• **INSTRUCTIONS TO FOLLOW**: Only the lines below starting at the one containing "Instruction: Click the G125 ground symbol" and ending at the one containing "Task: Select Orders from the sidebar menu" belong in the answer, each copied exactly.

• **Stored items**:
----------

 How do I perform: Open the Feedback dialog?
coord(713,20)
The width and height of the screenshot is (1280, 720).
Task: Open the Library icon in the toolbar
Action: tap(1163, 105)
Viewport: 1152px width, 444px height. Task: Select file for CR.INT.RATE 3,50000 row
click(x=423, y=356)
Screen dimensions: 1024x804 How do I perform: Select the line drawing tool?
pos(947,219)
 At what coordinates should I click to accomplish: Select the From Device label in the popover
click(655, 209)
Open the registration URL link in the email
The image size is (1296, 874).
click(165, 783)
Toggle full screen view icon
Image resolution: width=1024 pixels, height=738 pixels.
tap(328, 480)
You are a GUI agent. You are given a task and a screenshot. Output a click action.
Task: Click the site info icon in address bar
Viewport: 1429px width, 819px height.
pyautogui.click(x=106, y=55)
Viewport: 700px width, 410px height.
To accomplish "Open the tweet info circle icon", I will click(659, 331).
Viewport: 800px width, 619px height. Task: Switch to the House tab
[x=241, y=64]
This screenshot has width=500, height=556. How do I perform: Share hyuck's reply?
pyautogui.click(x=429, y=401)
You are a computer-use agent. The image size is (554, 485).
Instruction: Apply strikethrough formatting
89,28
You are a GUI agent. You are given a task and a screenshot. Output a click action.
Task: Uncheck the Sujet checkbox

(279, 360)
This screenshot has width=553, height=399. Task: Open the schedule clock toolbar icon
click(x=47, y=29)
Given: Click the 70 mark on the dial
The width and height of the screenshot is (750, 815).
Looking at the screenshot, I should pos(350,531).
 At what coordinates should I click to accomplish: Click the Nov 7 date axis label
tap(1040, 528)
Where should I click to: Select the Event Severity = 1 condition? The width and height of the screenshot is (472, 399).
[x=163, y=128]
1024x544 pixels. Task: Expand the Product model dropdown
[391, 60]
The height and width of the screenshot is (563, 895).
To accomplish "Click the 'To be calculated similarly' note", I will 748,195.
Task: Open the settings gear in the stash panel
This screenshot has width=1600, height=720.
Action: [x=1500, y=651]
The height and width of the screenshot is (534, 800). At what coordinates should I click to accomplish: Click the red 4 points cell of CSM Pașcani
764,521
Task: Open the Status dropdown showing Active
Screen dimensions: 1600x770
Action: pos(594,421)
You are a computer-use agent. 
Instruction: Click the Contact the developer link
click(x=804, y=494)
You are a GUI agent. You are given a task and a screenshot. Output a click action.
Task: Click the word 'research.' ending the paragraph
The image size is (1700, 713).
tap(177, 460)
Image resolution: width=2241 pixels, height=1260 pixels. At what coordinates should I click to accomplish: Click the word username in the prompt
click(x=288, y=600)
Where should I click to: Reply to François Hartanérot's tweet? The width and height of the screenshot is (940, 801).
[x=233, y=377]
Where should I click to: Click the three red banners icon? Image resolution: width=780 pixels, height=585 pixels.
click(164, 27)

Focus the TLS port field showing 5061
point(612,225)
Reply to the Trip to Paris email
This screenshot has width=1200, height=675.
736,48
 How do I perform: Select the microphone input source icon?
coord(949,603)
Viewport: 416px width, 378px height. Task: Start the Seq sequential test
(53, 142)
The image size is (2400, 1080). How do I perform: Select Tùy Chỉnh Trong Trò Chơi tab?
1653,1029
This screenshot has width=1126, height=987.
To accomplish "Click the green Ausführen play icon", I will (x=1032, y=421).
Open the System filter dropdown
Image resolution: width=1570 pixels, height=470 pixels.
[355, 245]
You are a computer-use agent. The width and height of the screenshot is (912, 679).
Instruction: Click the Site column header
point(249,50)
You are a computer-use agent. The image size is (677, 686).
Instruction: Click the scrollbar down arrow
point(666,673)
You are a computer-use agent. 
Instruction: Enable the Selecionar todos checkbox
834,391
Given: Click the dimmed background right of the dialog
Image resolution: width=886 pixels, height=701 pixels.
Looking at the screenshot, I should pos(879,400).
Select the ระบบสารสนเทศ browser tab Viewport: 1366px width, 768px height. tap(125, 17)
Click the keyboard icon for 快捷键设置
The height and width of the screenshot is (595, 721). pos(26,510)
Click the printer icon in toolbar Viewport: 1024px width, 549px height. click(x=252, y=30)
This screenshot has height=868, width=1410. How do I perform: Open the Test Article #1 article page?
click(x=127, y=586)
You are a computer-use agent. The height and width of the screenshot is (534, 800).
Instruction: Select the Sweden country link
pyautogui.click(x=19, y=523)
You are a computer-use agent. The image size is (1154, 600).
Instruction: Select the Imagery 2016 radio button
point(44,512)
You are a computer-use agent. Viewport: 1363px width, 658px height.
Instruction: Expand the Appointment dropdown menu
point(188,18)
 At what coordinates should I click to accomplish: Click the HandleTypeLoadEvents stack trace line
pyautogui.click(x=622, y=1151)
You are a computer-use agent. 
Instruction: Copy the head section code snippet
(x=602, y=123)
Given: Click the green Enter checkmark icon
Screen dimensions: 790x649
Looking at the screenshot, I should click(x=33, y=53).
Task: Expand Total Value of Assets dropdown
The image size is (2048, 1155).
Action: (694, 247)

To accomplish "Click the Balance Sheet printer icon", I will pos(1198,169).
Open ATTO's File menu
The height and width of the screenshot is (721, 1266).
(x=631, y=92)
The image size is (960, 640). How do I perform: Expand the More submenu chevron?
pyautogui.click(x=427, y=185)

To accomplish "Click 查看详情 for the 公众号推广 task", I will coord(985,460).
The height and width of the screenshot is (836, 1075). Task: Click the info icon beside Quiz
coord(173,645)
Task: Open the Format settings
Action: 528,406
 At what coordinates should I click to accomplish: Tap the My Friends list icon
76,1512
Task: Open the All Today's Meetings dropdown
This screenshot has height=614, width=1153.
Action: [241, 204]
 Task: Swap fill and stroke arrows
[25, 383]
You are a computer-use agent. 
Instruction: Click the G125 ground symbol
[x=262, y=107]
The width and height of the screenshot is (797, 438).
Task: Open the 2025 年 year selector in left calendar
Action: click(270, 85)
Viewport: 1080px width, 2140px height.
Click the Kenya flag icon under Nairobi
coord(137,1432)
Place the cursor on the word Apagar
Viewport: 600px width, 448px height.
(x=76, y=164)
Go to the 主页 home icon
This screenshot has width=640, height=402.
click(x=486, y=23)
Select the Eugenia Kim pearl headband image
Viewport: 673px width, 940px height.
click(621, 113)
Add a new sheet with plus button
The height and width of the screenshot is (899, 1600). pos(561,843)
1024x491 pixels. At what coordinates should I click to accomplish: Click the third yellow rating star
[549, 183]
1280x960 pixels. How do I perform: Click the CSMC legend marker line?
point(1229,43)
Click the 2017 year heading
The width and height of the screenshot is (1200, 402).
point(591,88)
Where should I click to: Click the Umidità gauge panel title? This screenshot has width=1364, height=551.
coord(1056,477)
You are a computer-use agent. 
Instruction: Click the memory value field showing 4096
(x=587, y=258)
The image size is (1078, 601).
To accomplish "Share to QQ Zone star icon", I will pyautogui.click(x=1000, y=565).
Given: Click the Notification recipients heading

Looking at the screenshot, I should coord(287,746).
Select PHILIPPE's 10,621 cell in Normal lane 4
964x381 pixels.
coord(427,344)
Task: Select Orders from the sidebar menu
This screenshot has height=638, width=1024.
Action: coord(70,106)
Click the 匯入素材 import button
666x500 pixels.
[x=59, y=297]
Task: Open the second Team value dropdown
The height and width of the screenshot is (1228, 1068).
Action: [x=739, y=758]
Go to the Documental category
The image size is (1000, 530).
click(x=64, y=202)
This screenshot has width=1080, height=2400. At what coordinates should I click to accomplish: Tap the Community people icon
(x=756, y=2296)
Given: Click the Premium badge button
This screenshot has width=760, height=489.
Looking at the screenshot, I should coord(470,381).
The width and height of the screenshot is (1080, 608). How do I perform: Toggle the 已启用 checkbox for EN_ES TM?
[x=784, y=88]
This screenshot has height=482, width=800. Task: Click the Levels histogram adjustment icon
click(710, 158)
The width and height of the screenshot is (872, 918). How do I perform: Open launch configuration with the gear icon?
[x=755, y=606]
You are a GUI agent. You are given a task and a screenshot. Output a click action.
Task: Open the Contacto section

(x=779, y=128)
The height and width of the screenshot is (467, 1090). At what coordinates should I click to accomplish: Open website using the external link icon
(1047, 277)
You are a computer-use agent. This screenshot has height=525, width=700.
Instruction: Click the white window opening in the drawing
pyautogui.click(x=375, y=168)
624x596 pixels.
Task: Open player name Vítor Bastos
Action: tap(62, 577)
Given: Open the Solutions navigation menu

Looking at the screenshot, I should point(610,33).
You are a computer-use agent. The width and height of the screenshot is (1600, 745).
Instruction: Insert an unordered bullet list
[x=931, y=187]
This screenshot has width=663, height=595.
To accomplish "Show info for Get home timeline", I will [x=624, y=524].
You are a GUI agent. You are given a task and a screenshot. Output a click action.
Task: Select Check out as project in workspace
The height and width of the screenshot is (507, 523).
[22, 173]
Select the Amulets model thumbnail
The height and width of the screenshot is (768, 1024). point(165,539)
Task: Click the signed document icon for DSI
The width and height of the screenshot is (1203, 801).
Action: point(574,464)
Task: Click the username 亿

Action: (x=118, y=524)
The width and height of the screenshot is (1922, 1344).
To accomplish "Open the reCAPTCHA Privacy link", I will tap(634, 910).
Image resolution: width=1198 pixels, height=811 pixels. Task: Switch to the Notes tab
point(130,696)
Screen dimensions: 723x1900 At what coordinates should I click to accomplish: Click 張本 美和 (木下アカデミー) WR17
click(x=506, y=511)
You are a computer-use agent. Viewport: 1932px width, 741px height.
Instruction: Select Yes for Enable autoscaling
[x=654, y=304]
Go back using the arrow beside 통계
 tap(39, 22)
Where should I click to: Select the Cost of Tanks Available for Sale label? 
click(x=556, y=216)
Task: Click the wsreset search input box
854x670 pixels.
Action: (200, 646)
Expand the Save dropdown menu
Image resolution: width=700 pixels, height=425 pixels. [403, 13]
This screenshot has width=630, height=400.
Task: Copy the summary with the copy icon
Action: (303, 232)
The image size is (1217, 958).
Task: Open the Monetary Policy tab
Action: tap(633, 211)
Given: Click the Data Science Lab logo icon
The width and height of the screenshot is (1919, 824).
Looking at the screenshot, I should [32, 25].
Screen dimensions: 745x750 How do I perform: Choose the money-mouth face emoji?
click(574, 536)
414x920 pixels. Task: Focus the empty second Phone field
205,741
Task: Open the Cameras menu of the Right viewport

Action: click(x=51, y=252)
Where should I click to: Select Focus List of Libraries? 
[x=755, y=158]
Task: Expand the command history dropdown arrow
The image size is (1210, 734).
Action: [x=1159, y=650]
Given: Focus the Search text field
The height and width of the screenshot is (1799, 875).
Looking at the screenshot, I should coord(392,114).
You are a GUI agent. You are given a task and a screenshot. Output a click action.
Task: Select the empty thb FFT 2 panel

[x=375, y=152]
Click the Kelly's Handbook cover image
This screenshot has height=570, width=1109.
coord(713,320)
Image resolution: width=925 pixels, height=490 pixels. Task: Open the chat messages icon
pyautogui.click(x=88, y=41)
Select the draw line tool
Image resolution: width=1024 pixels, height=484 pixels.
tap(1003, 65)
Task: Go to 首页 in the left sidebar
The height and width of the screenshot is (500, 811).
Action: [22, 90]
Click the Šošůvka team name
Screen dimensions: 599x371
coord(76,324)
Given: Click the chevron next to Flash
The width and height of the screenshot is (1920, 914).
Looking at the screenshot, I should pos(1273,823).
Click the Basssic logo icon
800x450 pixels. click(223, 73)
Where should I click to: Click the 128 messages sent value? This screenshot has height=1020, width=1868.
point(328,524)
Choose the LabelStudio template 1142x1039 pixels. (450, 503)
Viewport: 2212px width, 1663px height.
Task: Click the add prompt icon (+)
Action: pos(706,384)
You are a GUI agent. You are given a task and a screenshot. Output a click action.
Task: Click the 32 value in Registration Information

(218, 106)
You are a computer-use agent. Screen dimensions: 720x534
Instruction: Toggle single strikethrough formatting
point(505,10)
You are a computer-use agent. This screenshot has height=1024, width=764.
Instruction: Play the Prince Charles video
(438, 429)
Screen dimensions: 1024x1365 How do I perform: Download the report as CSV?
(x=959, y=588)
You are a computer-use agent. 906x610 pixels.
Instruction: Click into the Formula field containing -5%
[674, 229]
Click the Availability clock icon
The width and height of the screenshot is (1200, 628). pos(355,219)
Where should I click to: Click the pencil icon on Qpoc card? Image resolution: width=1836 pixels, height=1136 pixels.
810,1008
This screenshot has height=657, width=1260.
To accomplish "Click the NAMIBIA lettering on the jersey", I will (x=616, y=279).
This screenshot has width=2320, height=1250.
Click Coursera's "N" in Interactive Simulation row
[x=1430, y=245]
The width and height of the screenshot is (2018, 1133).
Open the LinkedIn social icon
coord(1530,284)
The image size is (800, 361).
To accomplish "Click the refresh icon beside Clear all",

----------

• **SOLUTION**:
Instruction: Click the G125 ground symbol
[x=262, y=107]
The width and height of the screenshot is (797, 438).
Task: Open the 2025 年 year selector in left calendar
Action: click(270, 85)
Viewport: 1080px width, 2140px height.
Click the Kenya flag icon under Nairobi
coord(137,1432)
Place the cursor on the word Apagar
Viewport: 600px width, 448px height.
(x=76, y=164)
Go to the 主页 home icon
This screenshot has width=640, height=402.
click(x=486, y=23)
Select the Eugenia Kim pearl headband image
Viewport: 673px width, 940px height.
click(621, 113)
Add a new sheet with plus button
The height and width of the screenshot is (899, 1600). pos(561,843)
1024x491 pixels. At what coordinates should I click to accomplish: Click the third yellow rating star
[549, 183]
1280x960 pixels. How do I perform: Click the CSMC legend marker line?
point(1229,43)
Click the 2017 year heading
The width and height of the screenshot is (1200, 402).
point(591,88)
Where should I click to: Click the Umidità gauge panel title? This screenshot has width=1364, height=551.
coord(1056,477)
You are a computer-use agent. 
Instruction: Click the memory value field showing 4096
(x=587, y=258)
The image size is (1078, 601).
To accomplish "Share to QQ Zone star icon", I will pyautogui.click(x=1000, y=565).
Given: Click the Notification recipients heading

Looking at the screenshot, I should coord(287,746).
Select PHILIPPE's 10,621 cell in Normal lane 4
964x381 pixels.
coord(427,344)
Task: Select Orders from the sidebar menu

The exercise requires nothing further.